Desk editor's note, referee report, simulated authors' rebuttal, and a circularity audit. Tearing a paper down is the easy half of reading it; the pith above is the substance, this is the friction.

Referee Report

2 major / 0 minor

Summary. The paper proposes parallel iterative NTT/INTT accelerators for post-quantum cryptography (ML-KEM, ML-DSA) based on optimized unified butterfly units. It introduces a novel redundant number representation claimed to eliminate conditional corrections for Montgomery modulo multiplication and combined subtract-multiply operations, integrates inverse-transform scaling into existing arithmetic hardware, and designs hierarchical Montgomery multipliers for efficient FPGA DSP mapping. FPGA-based experiments are stated to show higher clock frequencies, reduced execution times, and competitive resource utilization.

Significance. If the redundant representation and microarchitecture deliver the claimed elimination of corrections without hidden costs or errors, and if the experimental results are substantiated, the work could improve efficiency of hardware accelerators for lattice-based PQC. The folding of scaling and DSP-efficient multiplier design are potentially useful techniques for reducing overhead in FPGA implementations of NTT.

major comments (2)
  1. [Abstract] Abstract: the claim that the novel redundant number representation eliminates conditional corrections for both Montgomery modulo multiplication and combined subtract-multiply operations is asserted without equations, proof sketch, simulation trace, or edge-case analysis confirming it holds for the exact moduli and bit-widths in ML-KEM/ML-DSA NTT butterflies. This is load-bearing for the stated frequency, latency, and resource gains.
  2. [Abstract] Abstract: the abstract asserts performance improvements from the new representation and microarchitecture but supplies no quantitative metrics, error analysis, baseline comparisons, or derivation details, leaving the central claims unsupported by visible evidence.

Simulated Author's Rebuttal

2 responses · 0 unresolved

We thank the referee for the careful review and constructive feedback. We address the two major comments on the abstract below. The supporting technical details, equations, and experimental evidence are contained in the body of the manuscript.

read point-by-point responses
  1. Referee: [Abstract] Abstract: the claim that the novel redundant number representation eliminates conditional corrections for both Montgomery modulo multiplication and combined subtract-multiply operations is asserted without equations, proof sketch, simulation trace, or edge-case analysis confirming it holds for the exact moduli and bit-widths in ML-KEM/ML-DSA NTT butterflies. This is load-bearing for the stated frequency, latency, and resource gains.

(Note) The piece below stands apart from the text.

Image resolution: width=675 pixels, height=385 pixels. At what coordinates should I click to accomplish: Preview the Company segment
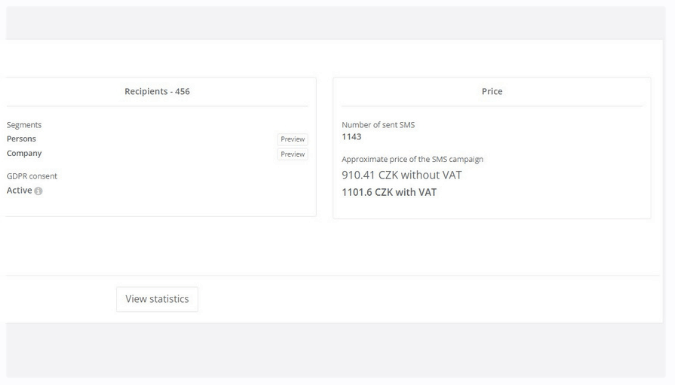(x=292, y=154)
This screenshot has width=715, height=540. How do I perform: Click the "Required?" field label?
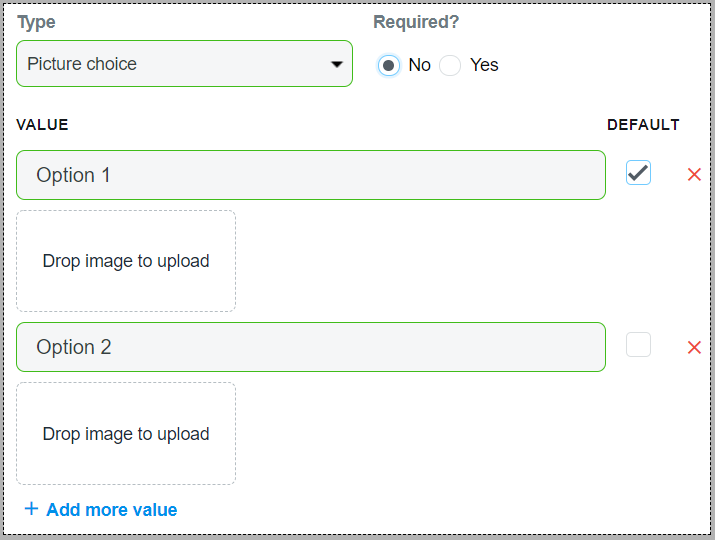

    Authors: The abstract is a concise summary. The redundant representation, its mathematical formulation, proof that conditional corrections are eliminated for the precise ML-KEM/ML-DSA moduli and bit-widths, simulation traces, and edge-case verification appear in Section III, with the absence of hidden costs or errors substantiated there. These details directly support the reported frequency and latency gains. revision: no

  2. Referee: [Abstract] Abstract: the abstract asserts performance improvements from the new representation and microarchitecture but supplies no quantitative metrics, error analysis, baseline comparisons, or derivation details, leaving the central claims unsupported by visible evidence.

    Authors: Quantitative metrics (clock frequency, execution time, resource counts), error analysis, baseline comparisons, and derivation details are provided in Section V together with tables and figures. The abstract is length-constrained and highlights contributions; all supporting evidence is visible in the main text. revision: no

Circularity Check

0 steps flagged

No circularity: design claims rest on novel representation and FPGA experiments, not self-referential fits or citations.

full rationale

The paper presents a hardware architecture proposal for NTT accelerators, introducing a redundant number representation and hierarchical multipliers, then reports FPGA synthesis and timing results. No equations reduce a claimed prediction to a fitted input by construction, no load-bearing uniqueness theorem is imported from self-citation, and no ansatz is smuggled via prior work. The central performance claims are supported by direct experimental measurements rather than any derivation that collapses to its own inputs. This is the expected non-finding for an applied microarchitecture paper whose validation is external to any internal parameter fitting.

Axiom & Free-Parameter Ledger

0 free parameters · 1 axioms · 1 invented entities

The central claim rests on the correctness and efficiency of the introduced redundant arithmetic representation when mapped to FPGA hardware; no numerical free parameters are mentioned, and the work relies on standard modular arithmetic properties.

axioms (1)
  • standard math Standard properties of modular arithmetic, Montgomery multiplication, and NTT correctness hold for the redundant representation.
    Invoked implicitly when claiming elimination of conditional corrections without loss of correctness.
invented entities (1)
  • Unified redundant number representation for NTT butterfly units no independent evidence
    purpose: Eliminates conditional corrections in Montgomery modulo multiplication and subtract-multiply operations while integrating scaling.
    New representation introduced to optimize the arithmetic hardware; no independent evidence outside the design is provided.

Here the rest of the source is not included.